- [WHAT YOU ARE ASKED TO DO] Write out exactly, excluding pictures, the lines from the one containing "You are a computer-use" through the end of the data, both included.

- [Stored data entries]
== Segment start ==
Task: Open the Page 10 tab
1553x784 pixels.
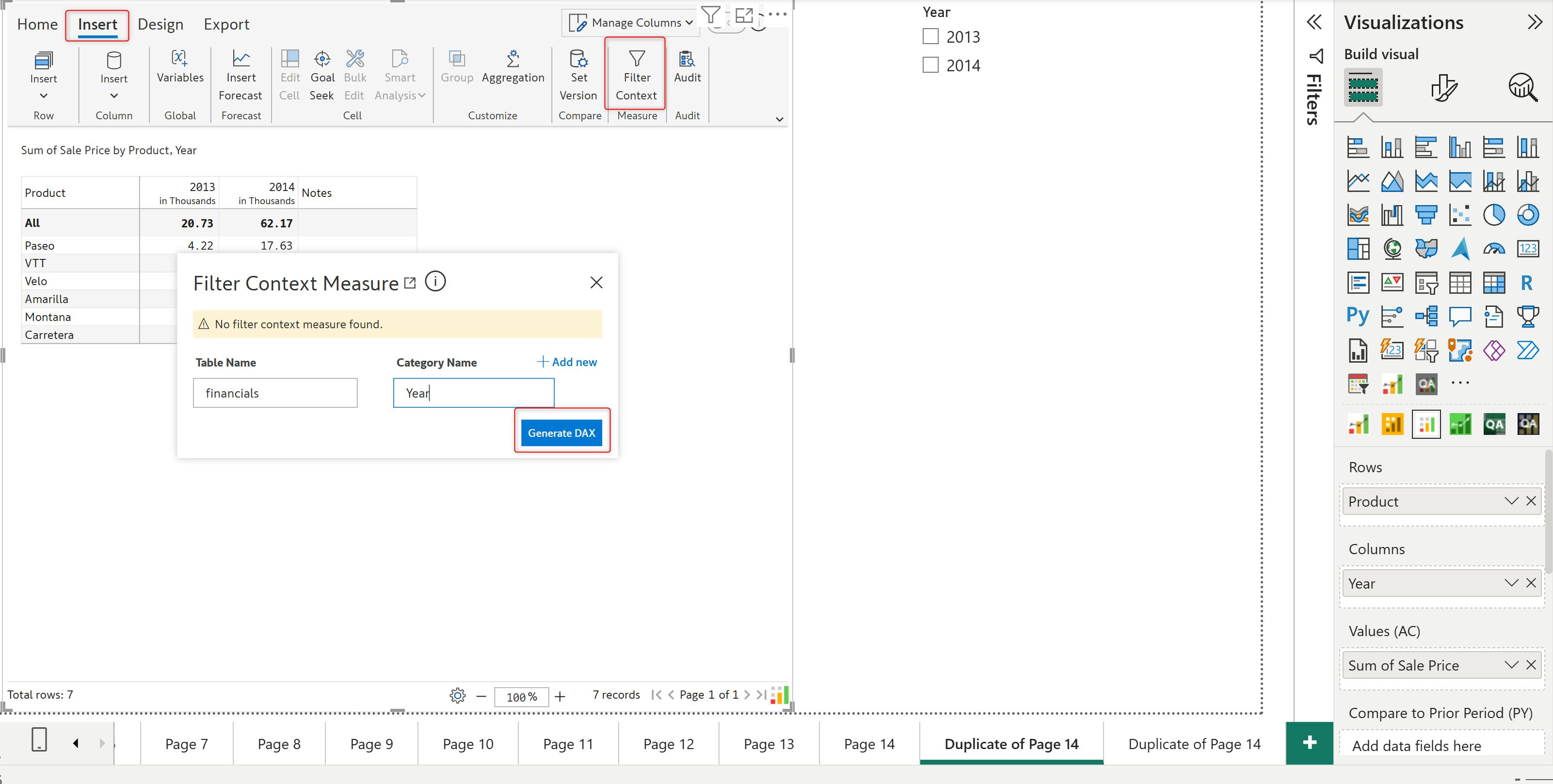Action: click(468, 744)
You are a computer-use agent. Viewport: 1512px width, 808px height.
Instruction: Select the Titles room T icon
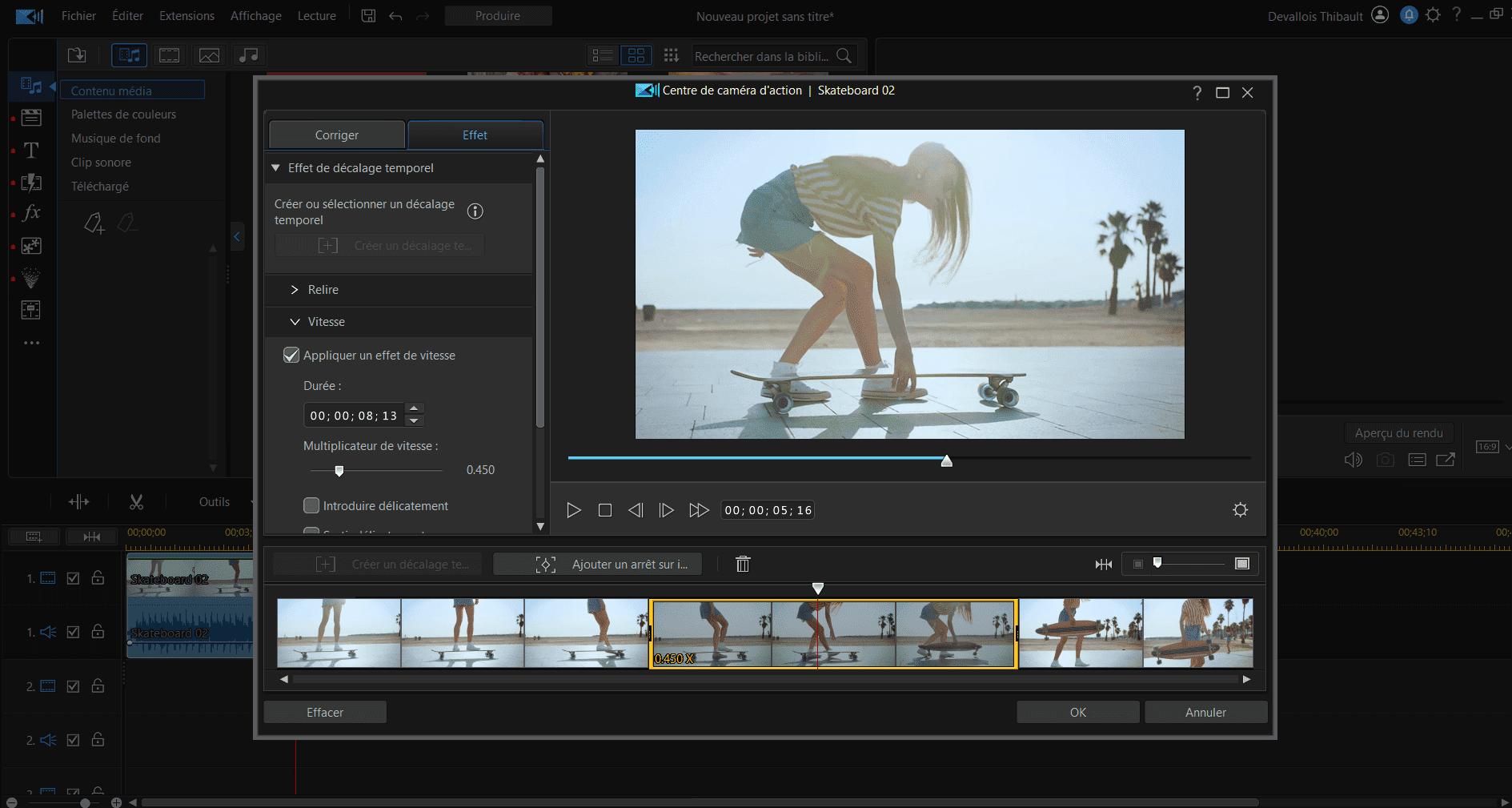click(30, 151)
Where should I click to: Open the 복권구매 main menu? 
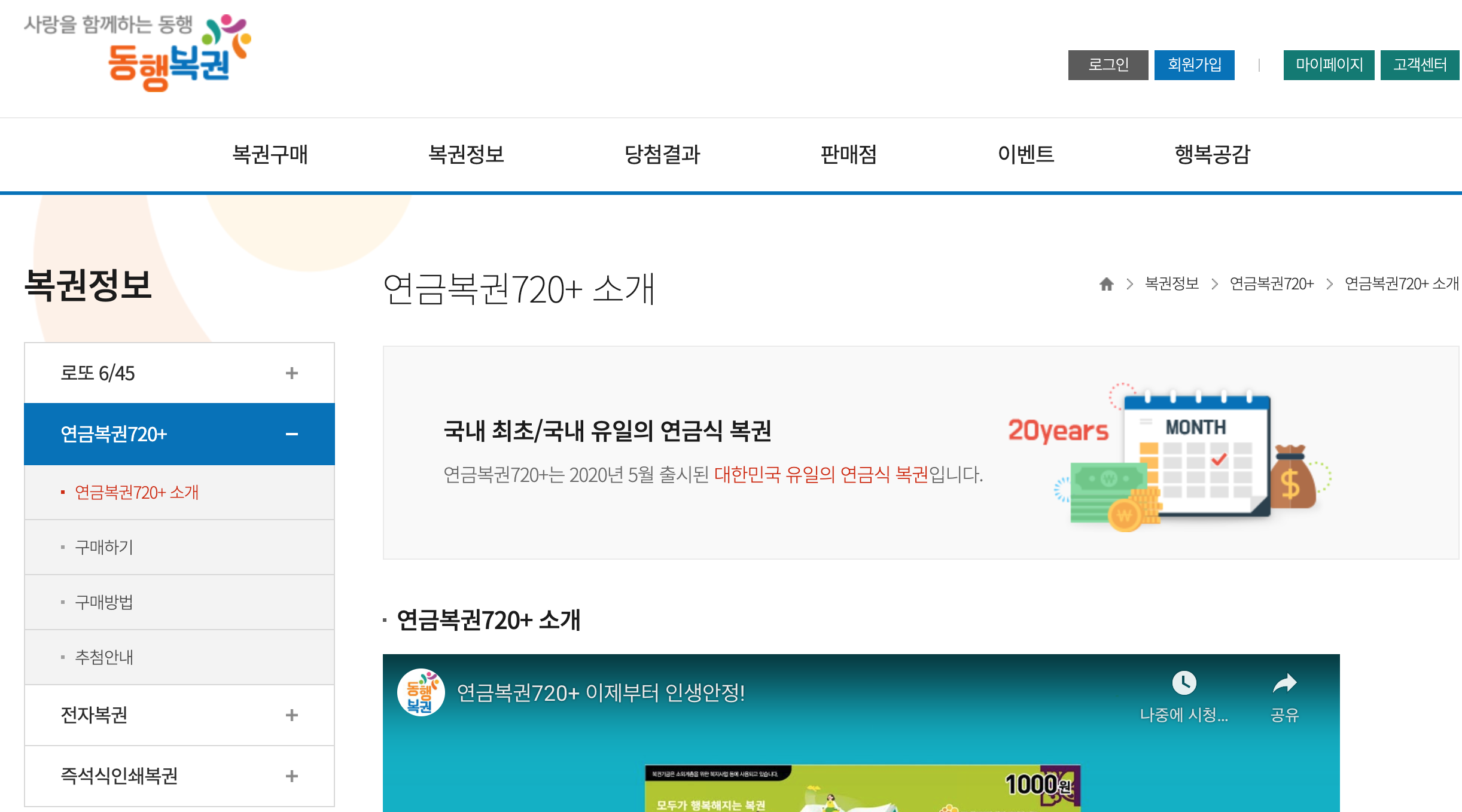coord(270,154)
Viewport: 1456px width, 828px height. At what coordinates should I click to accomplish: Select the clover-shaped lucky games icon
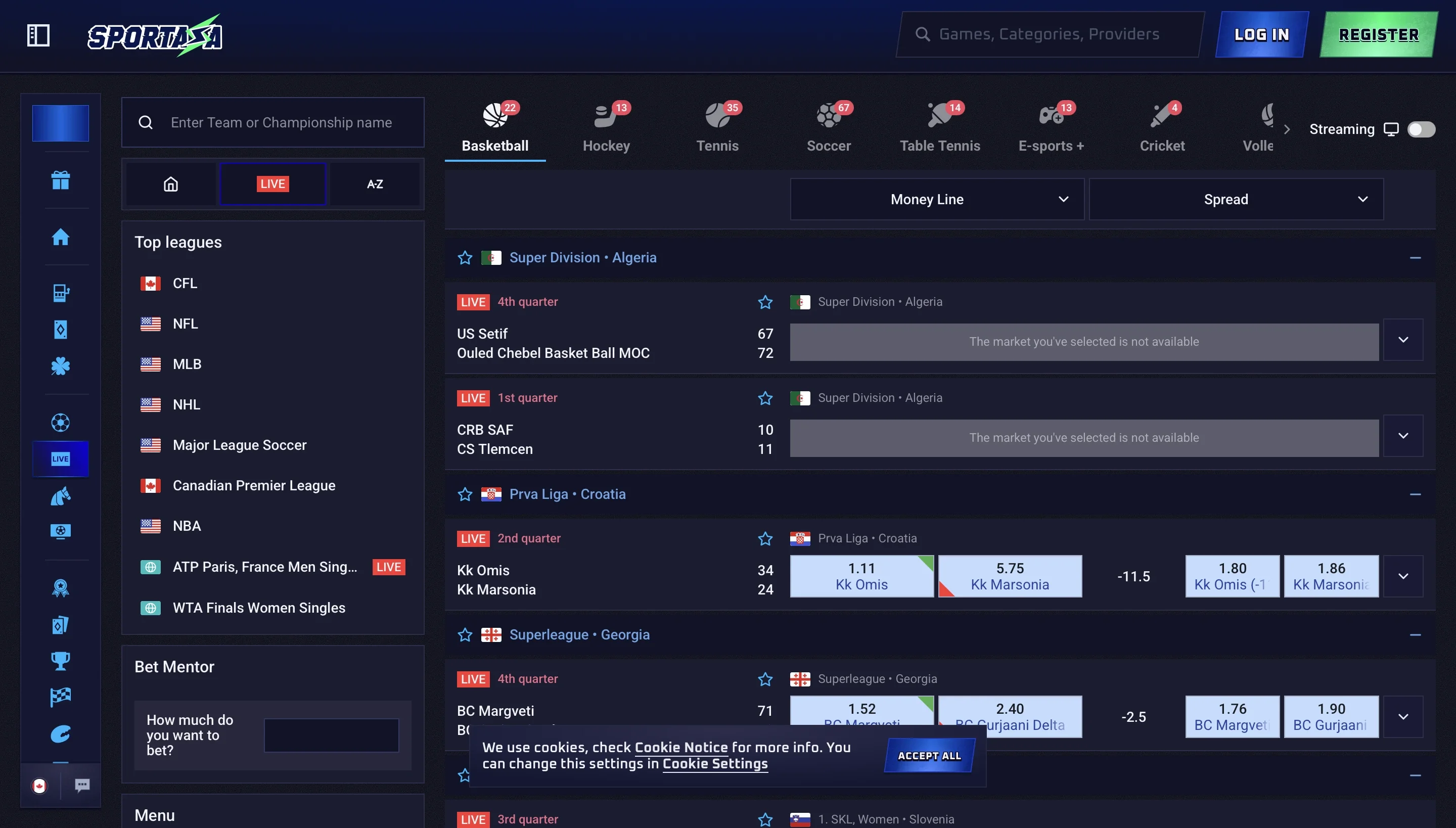60,366
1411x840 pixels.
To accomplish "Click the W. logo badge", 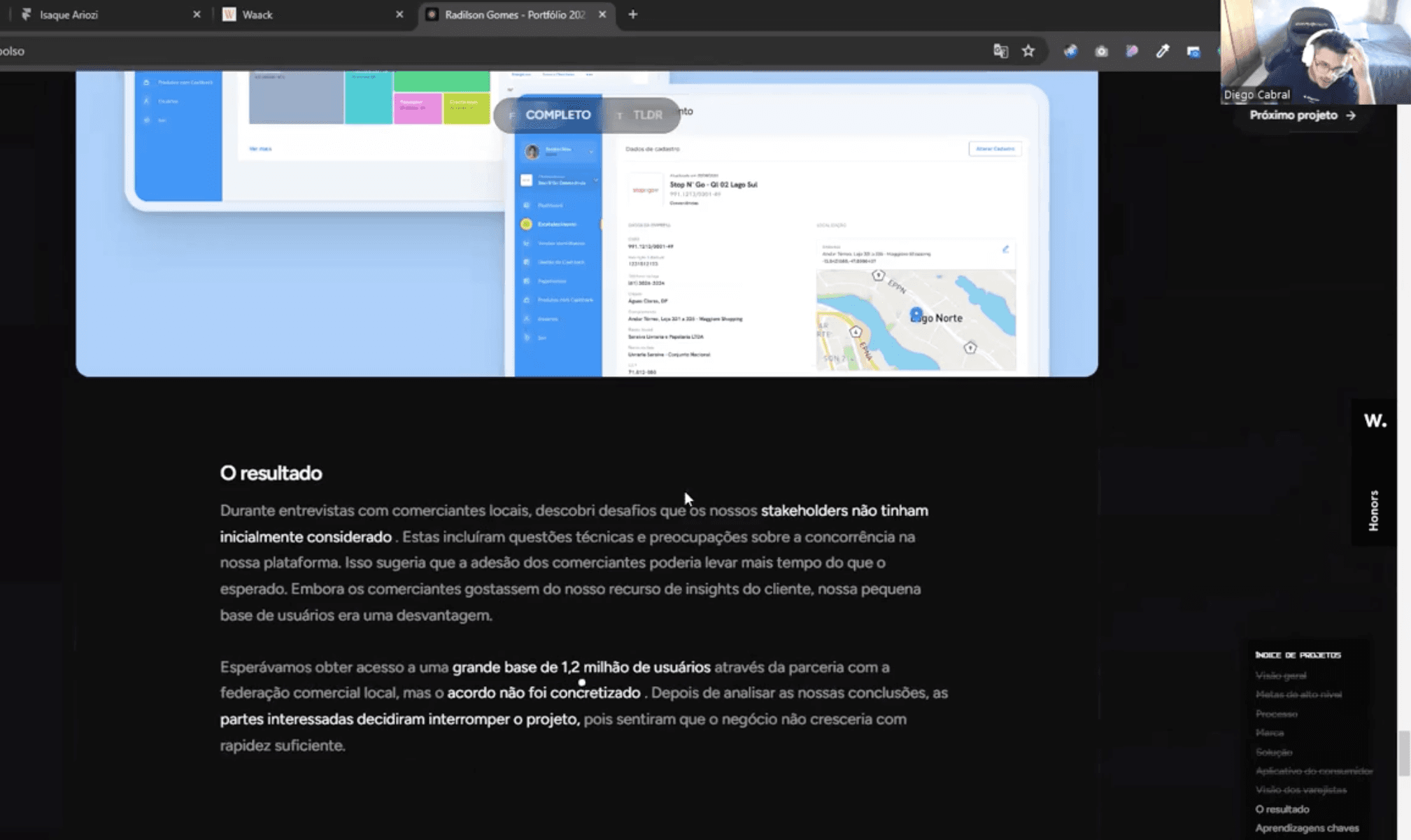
== Segment end ==
- [ANSWER AREA]
You are a computer-use agent. Viewport: 1512px width, 808px height.
Instruction: Select the Titles room T icon
click(30, 151)
Where should I click to: Open the 복권구매 main menu? 
coord(270,154)
Viewport: 1456px width, 828px height. At what coordinates should I click to accomplish: Select the clover-shaped lucky games icon
60,366
1411x840 pixels.
To accomplish "Click the W. logo badge", 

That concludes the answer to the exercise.